Personally, I think that there are philosophical links to be drawn between Skinner and L Ron Hubbard - they both founded cults based on dogmatic versions of "truth".
Sorry for the history lesson, however it might help place CBT in a comparative and historical framework.
Thanks for these thoughts. I have despised Skinner since first reading his ideas in High School.
I think there is a small but significant difference between Hubbard and Skinner: Hubbard knew that he was running a con. Hubbard's game grew out of his experience as a science fiction writer (as the whole Xenu thing makes abundantly clear). I think Skinner really believed in programmable people while Hubbard believed in none of the swill he was pushing.

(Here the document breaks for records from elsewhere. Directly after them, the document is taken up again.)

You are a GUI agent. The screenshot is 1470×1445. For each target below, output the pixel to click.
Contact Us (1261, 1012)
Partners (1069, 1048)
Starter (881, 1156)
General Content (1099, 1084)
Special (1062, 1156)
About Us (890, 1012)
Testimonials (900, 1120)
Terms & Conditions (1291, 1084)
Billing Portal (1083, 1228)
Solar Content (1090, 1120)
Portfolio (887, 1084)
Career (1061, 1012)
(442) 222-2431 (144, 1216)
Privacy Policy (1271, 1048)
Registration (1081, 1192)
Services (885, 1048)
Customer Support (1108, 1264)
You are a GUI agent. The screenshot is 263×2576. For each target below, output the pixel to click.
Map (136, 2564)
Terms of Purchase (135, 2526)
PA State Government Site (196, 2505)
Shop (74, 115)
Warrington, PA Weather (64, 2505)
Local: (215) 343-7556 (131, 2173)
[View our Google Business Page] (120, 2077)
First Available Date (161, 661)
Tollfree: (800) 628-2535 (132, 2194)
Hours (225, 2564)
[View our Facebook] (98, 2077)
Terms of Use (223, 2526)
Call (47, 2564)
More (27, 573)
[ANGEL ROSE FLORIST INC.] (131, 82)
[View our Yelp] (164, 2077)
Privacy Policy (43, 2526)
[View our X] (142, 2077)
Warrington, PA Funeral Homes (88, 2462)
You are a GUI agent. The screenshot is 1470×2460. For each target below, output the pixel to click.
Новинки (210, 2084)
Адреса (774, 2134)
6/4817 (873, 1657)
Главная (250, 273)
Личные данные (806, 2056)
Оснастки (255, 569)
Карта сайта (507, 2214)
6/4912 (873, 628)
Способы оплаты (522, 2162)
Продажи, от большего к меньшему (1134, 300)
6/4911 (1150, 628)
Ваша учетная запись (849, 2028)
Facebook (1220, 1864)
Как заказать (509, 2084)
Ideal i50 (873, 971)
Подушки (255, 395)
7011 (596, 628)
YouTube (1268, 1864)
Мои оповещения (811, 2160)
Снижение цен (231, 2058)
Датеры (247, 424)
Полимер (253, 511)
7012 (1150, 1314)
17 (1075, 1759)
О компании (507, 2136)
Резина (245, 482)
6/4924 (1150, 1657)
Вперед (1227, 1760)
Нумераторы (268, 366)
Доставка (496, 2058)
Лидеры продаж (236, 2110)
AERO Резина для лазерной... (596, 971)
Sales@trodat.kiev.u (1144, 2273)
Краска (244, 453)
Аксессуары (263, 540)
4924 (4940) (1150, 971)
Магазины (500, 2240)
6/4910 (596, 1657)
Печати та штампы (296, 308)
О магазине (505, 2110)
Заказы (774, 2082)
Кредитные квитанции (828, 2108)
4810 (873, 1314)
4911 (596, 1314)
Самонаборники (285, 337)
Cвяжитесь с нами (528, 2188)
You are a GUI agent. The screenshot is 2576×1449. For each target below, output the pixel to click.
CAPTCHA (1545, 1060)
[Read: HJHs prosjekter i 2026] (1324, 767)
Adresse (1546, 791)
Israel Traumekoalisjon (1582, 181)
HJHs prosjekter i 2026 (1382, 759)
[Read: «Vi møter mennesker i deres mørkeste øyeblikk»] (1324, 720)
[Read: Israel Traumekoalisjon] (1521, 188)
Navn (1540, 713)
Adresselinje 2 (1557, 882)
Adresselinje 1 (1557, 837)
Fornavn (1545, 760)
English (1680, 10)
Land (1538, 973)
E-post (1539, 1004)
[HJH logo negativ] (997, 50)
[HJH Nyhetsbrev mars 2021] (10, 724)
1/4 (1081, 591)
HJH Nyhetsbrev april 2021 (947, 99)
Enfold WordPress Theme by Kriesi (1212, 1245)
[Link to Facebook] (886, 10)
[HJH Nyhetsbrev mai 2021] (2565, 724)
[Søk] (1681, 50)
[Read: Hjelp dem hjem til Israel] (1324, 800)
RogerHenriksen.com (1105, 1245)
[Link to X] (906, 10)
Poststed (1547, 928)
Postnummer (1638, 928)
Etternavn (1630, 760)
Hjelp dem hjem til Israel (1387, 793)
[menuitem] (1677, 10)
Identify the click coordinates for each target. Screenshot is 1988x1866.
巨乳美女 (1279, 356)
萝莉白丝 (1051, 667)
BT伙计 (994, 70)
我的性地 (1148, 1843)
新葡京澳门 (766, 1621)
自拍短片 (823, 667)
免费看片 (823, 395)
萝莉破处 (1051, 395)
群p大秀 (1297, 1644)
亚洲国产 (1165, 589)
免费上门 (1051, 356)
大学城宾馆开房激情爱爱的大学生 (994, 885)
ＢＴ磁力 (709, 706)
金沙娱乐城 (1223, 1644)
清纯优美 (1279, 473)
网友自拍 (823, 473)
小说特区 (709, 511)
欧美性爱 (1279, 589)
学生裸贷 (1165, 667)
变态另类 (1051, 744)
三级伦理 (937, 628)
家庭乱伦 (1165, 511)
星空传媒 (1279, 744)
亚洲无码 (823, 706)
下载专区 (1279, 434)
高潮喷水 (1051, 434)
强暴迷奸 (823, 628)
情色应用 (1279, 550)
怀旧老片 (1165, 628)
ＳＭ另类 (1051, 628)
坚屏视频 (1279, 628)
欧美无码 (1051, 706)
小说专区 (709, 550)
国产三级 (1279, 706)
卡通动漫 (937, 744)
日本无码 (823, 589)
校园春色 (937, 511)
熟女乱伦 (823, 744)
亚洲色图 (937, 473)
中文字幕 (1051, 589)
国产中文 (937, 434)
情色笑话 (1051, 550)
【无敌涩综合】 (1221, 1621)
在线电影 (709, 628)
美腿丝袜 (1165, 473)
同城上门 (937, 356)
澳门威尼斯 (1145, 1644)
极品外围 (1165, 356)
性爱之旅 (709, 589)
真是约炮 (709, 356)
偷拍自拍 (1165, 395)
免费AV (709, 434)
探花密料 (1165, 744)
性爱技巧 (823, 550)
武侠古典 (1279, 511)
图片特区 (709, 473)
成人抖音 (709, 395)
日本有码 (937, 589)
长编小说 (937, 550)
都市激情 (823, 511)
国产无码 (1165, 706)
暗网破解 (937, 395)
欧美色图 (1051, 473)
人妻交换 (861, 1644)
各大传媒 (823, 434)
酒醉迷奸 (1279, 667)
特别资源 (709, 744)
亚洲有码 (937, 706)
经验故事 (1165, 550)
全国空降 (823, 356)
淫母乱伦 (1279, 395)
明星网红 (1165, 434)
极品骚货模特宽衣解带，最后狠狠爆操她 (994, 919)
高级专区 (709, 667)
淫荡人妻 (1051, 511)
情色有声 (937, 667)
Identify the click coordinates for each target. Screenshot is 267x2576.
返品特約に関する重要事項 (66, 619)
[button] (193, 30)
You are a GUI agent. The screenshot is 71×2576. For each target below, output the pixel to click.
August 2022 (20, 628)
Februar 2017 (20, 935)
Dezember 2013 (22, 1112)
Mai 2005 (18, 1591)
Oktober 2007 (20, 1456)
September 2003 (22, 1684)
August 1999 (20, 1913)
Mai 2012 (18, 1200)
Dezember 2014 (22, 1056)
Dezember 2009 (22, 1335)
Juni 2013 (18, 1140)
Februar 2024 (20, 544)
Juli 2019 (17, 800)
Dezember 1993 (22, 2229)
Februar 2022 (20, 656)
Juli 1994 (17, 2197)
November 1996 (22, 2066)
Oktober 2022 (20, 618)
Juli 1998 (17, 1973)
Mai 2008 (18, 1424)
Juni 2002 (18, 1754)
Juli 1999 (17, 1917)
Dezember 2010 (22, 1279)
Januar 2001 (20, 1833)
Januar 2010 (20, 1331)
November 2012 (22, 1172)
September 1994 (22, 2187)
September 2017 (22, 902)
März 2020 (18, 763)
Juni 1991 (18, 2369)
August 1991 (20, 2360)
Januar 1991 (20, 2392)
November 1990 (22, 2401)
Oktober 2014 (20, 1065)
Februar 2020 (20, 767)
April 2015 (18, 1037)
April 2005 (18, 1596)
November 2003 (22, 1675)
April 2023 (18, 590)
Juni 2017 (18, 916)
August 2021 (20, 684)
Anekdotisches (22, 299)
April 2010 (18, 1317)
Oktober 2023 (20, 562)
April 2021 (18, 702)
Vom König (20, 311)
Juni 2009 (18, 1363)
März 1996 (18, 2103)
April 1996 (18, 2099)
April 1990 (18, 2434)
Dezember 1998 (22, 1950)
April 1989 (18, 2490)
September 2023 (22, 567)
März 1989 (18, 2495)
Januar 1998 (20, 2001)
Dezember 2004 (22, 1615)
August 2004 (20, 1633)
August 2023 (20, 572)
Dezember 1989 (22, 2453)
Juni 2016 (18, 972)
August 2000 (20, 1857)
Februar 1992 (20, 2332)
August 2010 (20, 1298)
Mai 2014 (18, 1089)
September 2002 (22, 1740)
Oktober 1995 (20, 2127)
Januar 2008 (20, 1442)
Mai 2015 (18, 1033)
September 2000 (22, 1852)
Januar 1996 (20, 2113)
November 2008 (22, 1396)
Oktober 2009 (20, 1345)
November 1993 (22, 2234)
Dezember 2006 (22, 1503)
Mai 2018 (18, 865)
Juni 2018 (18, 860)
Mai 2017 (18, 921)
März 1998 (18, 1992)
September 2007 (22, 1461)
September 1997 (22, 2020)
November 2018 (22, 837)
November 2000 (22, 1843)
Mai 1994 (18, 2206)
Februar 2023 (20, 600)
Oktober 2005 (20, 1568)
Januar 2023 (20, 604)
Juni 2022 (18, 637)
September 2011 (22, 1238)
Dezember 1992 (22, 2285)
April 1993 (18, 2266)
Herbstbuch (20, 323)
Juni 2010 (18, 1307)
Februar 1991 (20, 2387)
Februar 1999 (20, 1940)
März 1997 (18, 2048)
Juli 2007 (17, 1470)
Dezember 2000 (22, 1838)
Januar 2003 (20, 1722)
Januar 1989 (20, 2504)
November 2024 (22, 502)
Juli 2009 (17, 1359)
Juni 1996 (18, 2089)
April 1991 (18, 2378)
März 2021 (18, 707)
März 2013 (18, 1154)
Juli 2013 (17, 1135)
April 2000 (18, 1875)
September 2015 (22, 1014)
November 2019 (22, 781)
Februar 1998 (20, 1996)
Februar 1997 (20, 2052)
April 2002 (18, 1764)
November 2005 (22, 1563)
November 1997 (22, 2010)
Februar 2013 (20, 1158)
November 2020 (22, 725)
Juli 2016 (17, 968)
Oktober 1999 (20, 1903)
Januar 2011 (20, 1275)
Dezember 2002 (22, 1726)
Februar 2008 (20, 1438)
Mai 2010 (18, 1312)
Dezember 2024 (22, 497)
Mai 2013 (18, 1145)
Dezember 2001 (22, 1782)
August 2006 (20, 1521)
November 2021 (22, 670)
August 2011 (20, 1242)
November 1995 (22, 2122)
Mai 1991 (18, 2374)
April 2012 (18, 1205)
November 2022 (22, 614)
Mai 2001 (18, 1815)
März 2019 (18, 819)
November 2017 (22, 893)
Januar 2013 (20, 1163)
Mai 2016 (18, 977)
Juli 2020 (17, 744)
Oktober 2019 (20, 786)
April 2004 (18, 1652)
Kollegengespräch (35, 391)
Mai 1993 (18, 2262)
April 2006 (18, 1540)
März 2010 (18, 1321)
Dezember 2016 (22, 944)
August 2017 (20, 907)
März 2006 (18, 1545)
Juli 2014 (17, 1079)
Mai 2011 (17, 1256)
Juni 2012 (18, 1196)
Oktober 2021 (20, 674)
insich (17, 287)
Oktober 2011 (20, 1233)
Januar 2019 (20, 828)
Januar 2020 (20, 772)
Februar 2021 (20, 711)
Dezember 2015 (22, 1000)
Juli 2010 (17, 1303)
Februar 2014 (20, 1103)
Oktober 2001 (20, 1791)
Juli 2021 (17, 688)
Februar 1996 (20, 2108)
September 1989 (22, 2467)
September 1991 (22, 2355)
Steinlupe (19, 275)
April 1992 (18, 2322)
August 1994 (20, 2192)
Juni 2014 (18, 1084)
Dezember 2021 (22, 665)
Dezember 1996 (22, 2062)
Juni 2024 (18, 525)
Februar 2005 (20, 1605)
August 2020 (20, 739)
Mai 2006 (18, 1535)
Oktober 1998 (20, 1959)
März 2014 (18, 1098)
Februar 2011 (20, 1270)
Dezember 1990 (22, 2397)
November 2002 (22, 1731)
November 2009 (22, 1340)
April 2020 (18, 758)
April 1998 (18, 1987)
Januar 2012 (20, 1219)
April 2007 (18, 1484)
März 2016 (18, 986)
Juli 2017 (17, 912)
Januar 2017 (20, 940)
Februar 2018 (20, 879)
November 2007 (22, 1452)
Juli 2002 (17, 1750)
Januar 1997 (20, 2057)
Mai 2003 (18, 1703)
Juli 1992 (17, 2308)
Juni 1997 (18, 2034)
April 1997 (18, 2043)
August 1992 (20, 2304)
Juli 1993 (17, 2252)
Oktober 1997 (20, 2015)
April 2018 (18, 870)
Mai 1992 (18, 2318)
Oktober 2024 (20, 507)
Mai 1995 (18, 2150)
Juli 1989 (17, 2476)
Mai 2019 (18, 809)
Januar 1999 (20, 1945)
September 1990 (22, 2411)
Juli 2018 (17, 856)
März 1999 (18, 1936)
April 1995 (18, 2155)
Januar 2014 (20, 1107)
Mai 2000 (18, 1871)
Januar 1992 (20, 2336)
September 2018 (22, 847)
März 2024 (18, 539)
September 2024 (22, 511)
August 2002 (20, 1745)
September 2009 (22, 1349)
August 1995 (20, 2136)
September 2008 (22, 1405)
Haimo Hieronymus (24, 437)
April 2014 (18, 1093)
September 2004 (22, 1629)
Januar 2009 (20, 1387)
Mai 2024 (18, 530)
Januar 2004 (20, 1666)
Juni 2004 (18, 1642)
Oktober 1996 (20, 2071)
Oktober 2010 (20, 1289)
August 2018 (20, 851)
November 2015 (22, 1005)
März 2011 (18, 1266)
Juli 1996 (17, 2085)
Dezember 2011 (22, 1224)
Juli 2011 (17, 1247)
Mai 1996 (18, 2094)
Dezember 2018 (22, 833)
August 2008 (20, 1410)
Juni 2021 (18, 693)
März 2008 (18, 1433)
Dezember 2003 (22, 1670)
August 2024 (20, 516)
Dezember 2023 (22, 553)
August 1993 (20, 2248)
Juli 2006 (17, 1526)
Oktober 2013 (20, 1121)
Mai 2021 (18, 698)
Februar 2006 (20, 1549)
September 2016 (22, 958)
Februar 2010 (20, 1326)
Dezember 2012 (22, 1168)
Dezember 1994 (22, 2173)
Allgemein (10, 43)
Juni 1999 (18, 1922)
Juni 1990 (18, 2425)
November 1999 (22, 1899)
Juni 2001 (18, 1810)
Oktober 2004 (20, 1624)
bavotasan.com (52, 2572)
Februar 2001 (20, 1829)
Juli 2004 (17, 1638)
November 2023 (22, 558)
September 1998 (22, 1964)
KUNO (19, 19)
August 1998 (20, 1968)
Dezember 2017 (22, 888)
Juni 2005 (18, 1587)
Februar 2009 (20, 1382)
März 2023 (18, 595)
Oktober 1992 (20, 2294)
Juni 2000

That whole Skinnerian line was behind the worst psychiatric abuses of the CIA experiments.
Nevertheless, I think there is some good in look closely at the distorted thoughts that come with deep depression and challenging them and CBT offers a method to do that.
I think the evidence-based claim of CBT will be the undoing of the kind of abuses happening now in the UK. The evidence will show that CBT does not magically create job opertunities in an economy geared toward funnellig wealth to a tiny ruling elite.
I read a bit of William James that was too open to spiritualist nonsense and this probably unfairly colored my whole impression of his work. It is fascinating to me that so long after his explorations of these issues, we are no closer to real understanding of thought, mind and consciousness.
The huge leaps forward in understanding the somatosensory components of the nervous system are encouraging, though.